Task goal = The required output is the line with "Germany wake up!" through the final line of the entries, each one exactly as it stands.

= Beginning of Section =

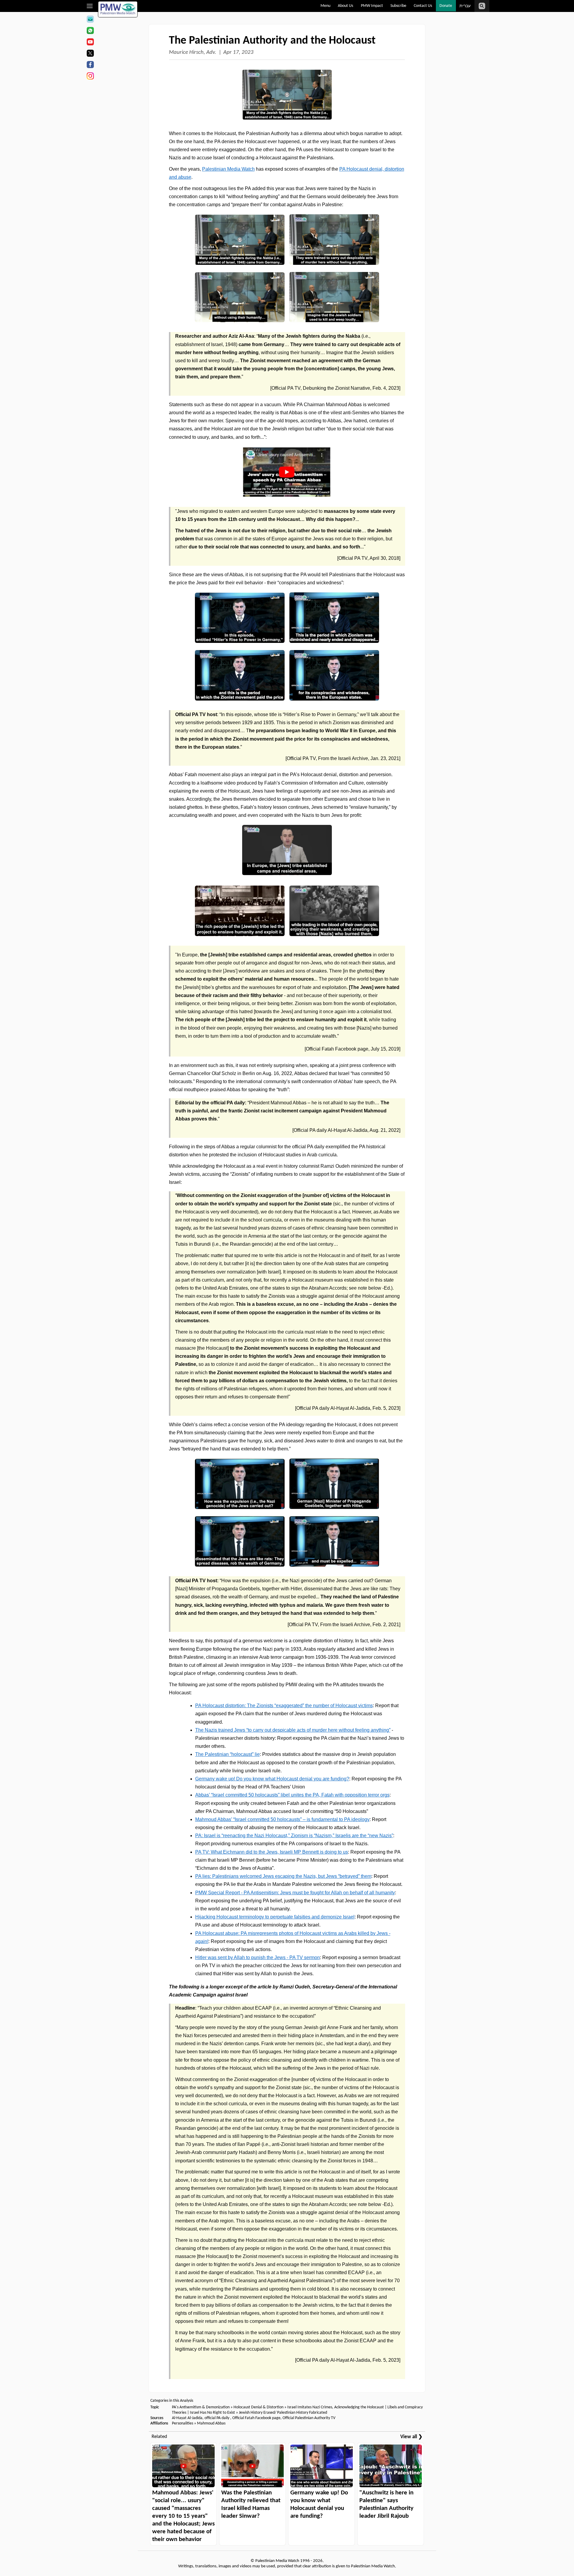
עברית (465, 6)
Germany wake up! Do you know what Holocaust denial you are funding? (272, 1778)
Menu (325, 6)
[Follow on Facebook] (90, 65)
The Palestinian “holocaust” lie (227, 1754)
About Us (345, 6)
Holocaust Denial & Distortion (258, 2407)
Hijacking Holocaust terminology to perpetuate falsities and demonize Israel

= End of Section =

Solved exercise =
Germany wake up! Do you know what Holocaust denial you are funding? (272, 1778)
Menu (325, 6)
[Follow on Facebook] (90, 65)
The Palestinian “holocaust” lie (227, 1754)
About Us (345, 6)
Holocaust Denial & Distortion (258, 2407)
Hijacking Holocaust terminology to perpetuate falsities and demonize Israel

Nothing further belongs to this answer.